Commentary: We are still at war, and the costs remain high for some

By Elizabeth Shackelford

When President Joe Biden announced the end of America’s 20-year war in Afghanistan, he also vowed that the fight against terrorism would continue, in Afghanistan and across the globe. For Americans, this may be reassuring. For civilians in at least seven countries where we are waging this war, the president’s vow is not so much assuring as terrifying.

With America’s weaponry and resources today, these wars, fought from a distance, are meant to be precise and low risk. And they may be for Americans. But the potential for mistakes and collateral damage is massive.

The United States has conducted more than 91,000 strikes in 20 years of the war on terror. Afghanistan, Iraq, Syria, Somalia, Pakistan, Yemen and Libya have all been part of the conflict zone.

According to a new report by Airwars, a U.K.-based monitoring group, the number of civilians killed directly by U.S. airstrikes in the past 20 years falls somewhere between 22,000 and 48,000. Even the low end of this estimate is disturbing.

EXTRACTED MATERIAL ▸

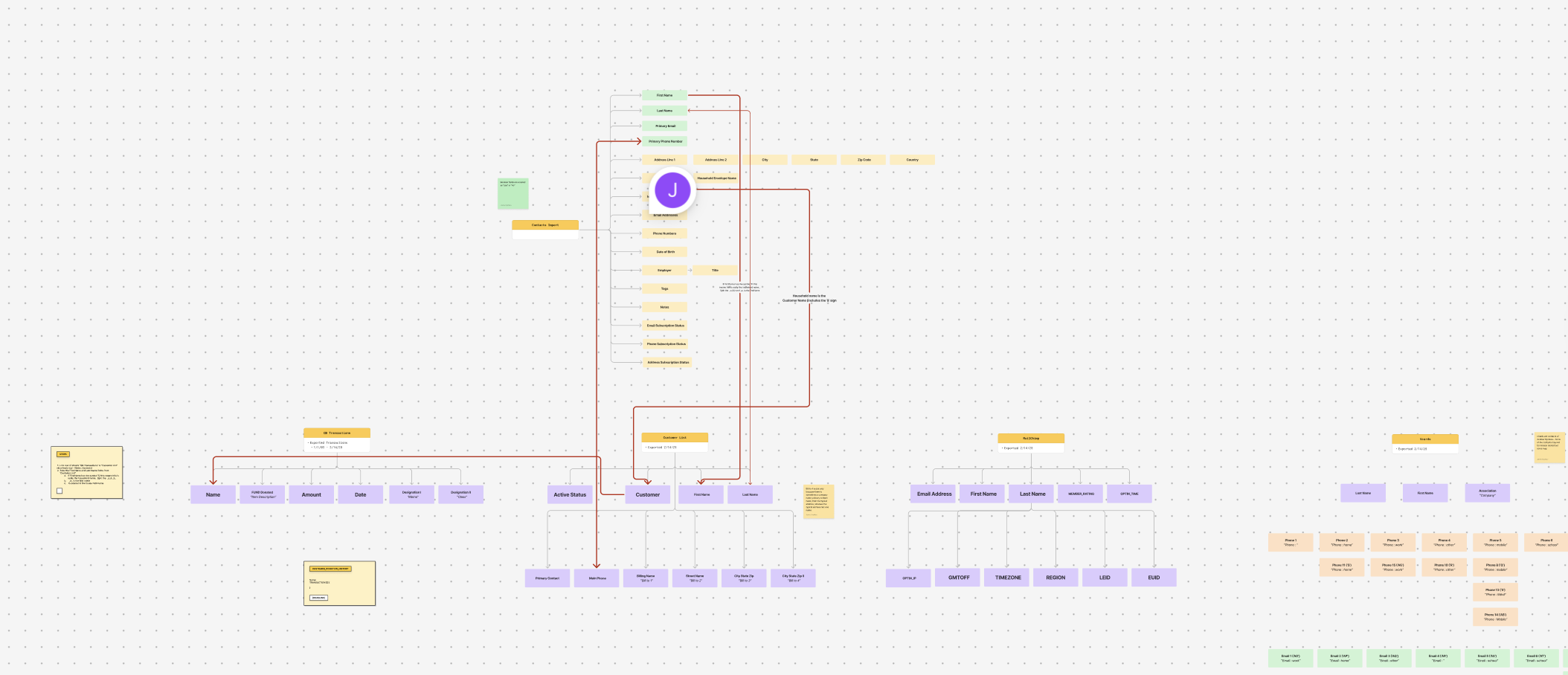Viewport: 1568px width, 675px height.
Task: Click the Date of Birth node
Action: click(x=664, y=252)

* * *

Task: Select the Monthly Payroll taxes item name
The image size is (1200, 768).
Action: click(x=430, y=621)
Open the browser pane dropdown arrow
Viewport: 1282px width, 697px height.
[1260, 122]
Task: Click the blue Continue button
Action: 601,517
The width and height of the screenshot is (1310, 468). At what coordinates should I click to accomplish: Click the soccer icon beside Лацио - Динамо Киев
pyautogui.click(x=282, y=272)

YOUR ASSIGNMENT ▸ Reproduce the commentary word for word, starting at "The United States" and ending at "estimate is disturbing.". The lines come from a different source than the commentary.

THE ANSWER ▸
The United States has conducted more than 91,000 strikes in 20 years of the war on terror. Afghanistan, Iraq, Syria, Somalia, Pakistan, Yemen and Libya have all been part of the conflict zone.

According to a new report by Airwars, a U.K.-based monitoring group, the number of civilians killed directly by U.S. airstrikes in the past 20 years falls somewhere between 22,000 and 48,000. Even the low end of this estimate is disturbing.